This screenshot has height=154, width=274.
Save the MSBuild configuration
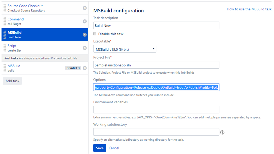pos(100,148)
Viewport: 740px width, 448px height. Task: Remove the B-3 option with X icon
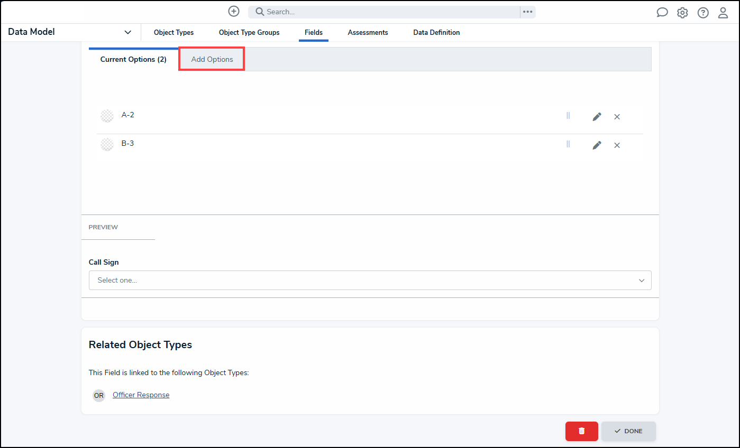pos(617,145)
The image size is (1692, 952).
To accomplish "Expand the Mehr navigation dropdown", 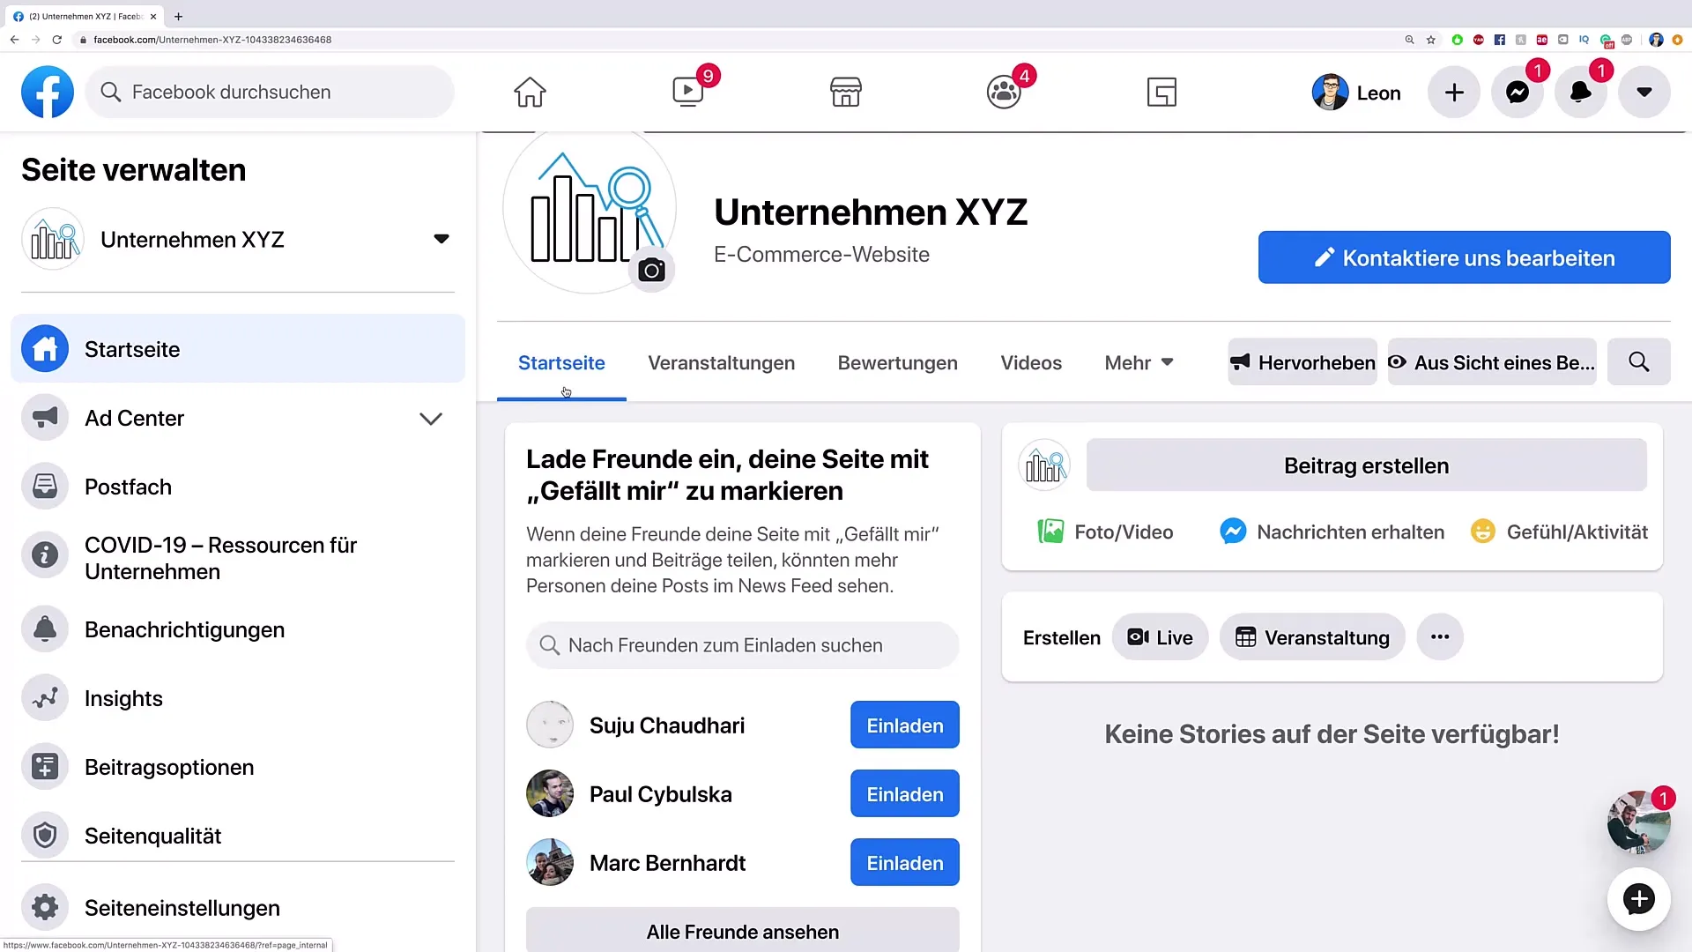I will 1138,361.
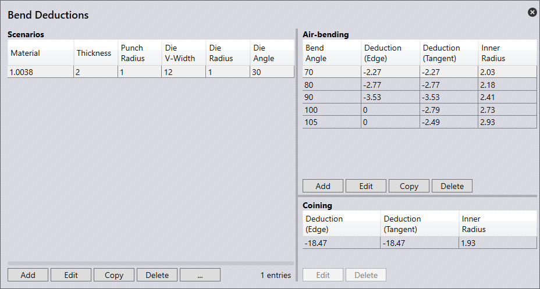Select the 1.0038 material scenario row
The image size is (540, 289).
click(x=41, y=72)
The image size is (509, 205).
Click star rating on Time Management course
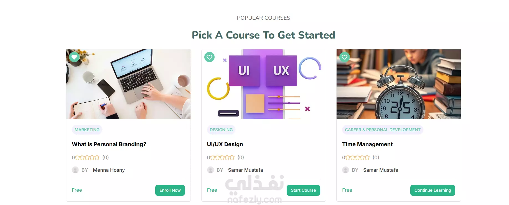357,157
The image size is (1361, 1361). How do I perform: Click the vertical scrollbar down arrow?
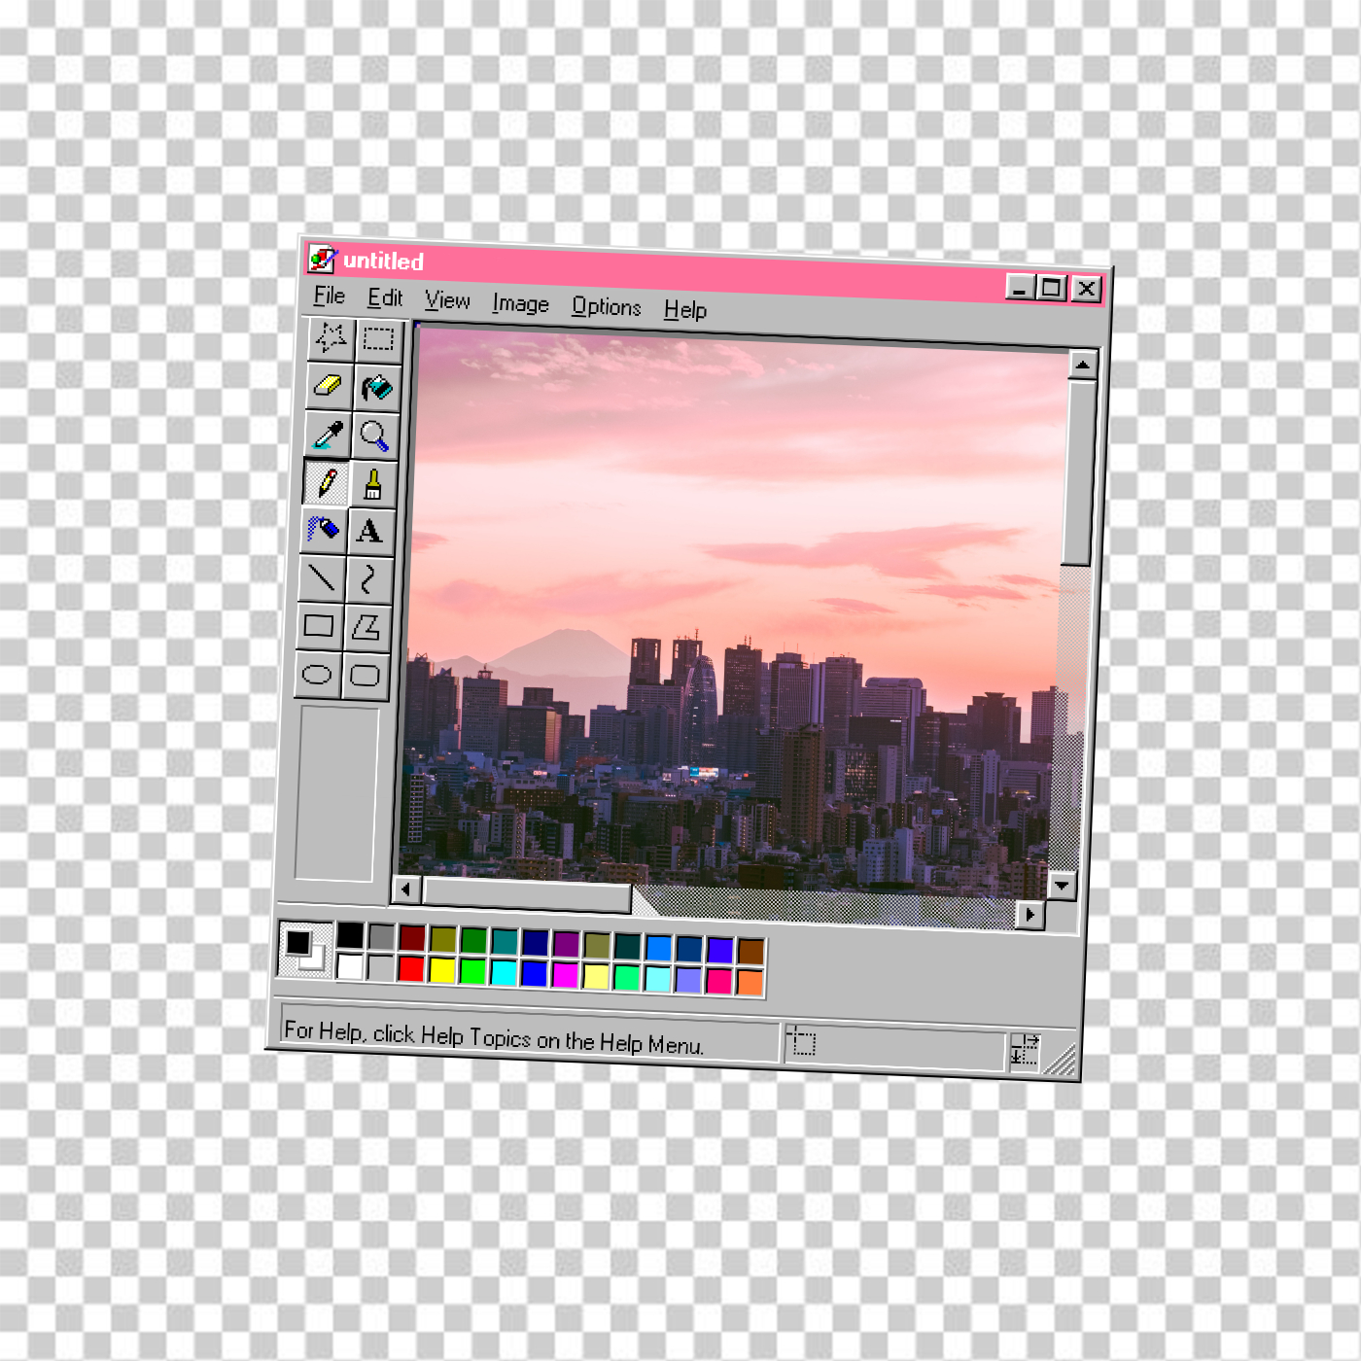(x=1062, y=885)
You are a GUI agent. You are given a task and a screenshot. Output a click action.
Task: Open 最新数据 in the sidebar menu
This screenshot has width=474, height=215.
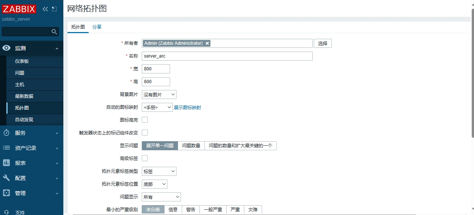(x=24, y=96)
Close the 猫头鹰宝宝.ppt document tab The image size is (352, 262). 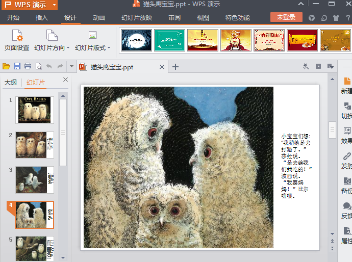(x=162, y=67)
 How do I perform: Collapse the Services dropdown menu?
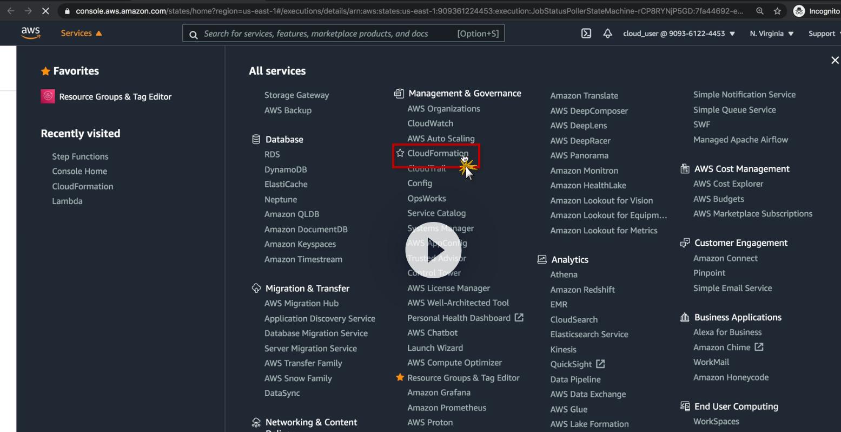(82, 34)
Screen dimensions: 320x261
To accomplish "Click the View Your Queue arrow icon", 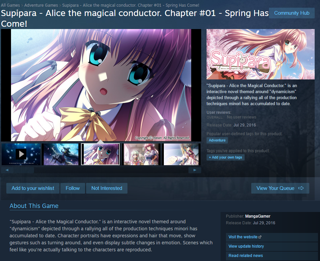I will [x=301, y=188].
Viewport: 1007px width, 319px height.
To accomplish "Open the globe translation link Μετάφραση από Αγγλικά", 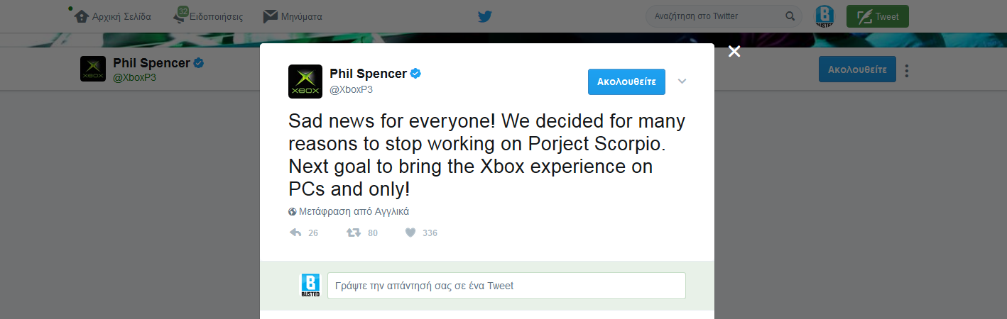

-- -- --

Task objective
Of all the material above, only the lines from the one that has "Click star rating on Time Management course" down to the one that has "Task: Open 最新数据 in the sidebar menu" are to be written out, exactly and with both ends included. Pictures are skipped.

Reply
Click star rating on Time Management course
357,157
The image size is (1361, 1361). How do I perform: Click the vertical scrollbar down arrow?
(x=1062, y=885)
You are a GUI agent. You are given a task and a screenshot. Output a click action.
Task: Open 最新数据 in the sidebar menu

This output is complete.